For residents who recycle:
The main motivation for recycling is people believe it’s good for the planet and keeps plastic and trash out of our oceans, Great Lakes and the landfill.
A third of respondents said they take their recycling to a drop-off center instead of using a curbside recycling service. When asked about why they use a drop-off center, 41% said curbside recycling costs too much or should be free, and 29% said curbside recycling isn’t available where they live.
For residents who do not recycle:
The main barriers to recycling are cost and access. Forty-eight percent of respondents either said recycling costs too much or they believe recycling should be free. Twenty-eight percent of respondents said recycling was not readily available in their community or they live in a multi-unit building that doesn’t offer the service.
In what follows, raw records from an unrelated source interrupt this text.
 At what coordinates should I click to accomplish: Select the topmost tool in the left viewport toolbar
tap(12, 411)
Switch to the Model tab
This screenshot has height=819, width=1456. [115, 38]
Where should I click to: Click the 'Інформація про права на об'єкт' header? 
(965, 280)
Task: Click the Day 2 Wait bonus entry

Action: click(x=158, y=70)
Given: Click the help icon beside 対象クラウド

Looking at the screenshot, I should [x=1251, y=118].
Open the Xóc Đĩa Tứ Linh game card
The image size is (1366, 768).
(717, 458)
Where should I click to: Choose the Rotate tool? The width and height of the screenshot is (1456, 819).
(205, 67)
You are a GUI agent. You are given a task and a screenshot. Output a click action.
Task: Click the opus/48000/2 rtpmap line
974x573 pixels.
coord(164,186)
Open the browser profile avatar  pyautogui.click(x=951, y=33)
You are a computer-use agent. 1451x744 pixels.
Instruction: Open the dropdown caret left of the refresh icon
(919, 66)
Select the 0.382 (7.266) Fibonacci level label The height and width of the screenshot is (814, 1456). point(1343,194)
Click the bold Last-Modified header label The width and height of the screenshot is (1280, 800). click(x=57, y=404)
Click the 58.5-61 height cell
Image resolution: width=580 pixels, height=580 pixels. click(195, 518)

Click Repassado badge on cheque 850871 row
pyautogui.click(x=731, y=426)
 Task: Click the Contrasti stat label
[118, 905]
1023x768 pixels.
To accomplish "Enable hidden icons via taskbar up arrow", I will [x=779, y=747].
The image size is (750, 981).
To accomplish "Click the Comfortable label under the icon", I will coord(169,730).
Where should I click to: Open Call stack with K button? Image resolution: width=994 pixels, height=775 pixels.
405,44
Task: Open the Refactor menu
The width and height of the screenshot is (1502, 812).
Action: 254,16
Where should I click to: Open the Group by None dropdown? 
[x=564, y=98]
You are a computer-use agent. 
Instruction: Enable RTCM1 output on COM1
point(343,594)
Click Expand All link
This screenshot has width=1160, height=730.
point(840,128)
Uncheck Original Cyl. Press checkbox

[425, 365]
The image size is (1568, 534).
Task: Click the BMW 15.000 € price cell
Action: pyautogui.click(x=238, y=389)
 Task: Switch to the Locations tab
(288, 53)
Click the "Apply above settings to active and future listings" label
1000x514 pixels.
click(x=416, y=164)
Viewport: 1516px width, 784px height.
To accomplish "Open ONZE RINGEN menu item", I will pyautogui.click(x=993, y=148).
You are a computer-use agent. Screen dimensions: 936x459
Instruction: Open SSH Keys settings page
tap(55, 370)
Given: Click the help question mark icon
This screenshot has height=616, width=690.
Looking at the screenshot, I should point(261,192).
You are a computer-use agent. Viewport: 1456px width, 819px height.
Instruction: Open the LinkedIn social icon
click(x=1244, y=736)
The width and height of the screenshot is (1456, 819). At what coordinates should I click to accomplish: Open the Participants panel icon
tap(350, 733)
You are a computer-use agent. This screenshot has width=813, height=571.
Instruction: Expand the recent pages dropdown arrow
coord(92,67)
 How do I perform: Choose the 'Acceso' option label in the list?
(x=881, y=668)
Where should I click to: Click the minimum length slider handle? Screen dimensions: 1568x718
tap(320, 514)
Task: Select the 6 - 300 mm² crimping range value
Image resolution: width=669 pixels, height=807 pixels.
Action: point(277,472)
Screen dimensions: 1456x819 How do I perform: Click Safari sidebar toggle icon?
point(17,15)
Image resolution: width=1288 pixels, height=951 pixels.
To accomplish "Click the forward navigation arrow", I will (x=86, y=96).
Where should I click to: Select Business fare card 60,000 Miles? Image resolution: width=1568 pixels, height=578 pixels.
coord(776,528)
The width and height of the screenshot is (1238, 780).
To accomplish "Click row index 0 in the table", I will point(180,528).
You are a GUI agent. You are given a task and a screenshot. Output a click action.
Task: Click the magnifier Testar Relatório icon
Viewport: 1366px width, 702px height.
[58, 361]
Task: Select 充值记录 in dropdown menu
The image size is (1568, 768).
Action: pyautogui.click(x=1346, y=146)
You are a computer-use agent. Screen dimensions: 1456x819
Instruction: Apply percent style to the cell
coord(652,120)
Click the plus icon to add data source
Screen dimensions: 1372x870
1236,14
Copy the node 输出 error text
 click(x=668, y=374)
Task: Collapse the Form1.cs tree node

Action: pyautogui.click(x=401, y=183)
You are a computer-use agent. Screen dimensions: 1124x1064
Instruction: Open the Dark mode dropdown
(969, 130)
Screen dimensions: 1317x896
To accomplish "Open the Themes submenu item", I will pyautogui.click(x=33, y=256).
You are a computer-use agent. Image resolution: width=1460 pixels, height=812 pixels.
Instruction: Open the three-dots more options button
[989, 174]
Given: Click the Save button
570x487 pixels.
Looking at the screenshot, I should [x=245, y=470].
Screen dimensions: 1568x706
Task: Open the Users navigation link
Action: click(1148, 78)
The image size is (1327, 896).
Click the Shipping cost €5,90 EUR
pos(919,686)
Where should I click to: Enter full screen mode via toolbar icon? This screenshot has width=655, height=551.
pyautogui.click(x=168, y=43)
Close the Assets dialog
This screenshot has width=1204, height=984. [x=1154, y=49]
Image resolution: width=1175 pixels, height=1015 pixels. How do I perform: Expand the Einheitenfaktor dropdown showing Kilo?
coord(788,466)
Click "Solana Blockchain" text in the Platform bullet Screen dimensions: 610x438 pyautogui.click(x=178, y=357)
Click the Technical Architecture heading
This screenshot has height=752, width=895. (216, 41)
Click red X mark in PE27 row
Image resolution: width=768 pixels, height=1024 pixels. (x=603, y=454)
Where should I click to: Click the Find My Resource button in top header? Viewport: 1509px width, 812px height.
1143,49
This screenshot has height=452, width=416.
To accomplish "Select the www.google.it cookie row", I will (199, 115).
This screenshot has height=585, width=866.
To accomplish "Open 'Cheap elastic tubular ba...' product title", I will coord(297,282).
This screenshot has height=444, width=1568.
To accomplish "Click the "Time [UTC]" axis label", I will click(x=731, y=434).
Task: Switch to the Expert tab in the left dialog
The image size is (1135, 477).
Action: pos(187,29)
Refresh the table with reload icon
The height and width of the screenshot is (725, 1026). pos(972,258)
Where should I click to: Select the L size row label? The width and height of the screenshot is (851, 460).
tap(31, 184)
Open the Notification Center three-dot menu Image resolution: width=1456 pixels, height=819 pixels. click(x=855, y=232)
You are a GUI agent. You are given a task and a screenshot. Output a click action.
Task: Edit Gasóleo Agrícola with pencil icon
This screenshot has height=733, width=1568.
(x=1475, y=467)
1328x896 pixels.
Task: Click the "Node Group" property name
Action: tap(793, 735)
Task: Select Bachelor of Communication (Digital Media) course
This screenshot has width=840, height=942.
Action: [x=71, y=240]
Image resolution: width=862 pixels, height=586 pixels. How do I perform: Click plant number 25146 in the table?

Roughly 1 in 5 respondents are basing their decision to not recycle on misinformation. Nearly 20% of respondents said they aren’t recycling because they hold a belief recycled materials just end up in the landfill anyway, it doesn’t make a difference for the environment or it’s just a money-maker for government.
For all respondents:
When asked about what could be done to better manage waste for residents in Kent County for the next decade, the highest priority was to encourage waste haulers to offer both trash and recycling services to all residents as one bundled rate in order to increase availability of recycling county-wide.
It’s estimated the Kent County Recycling and Education Center is only handling about 25% of available residential recycling material in the county. While education and awareness are important, this survey shows the main barriers preventing people from recycling relate to access and cost. Many people are aware of recycling and value the environment, however, some believe it’s simply too much work. If we want to capture the 75% of available material that currently gets discarded, we will need to address these issues as a community.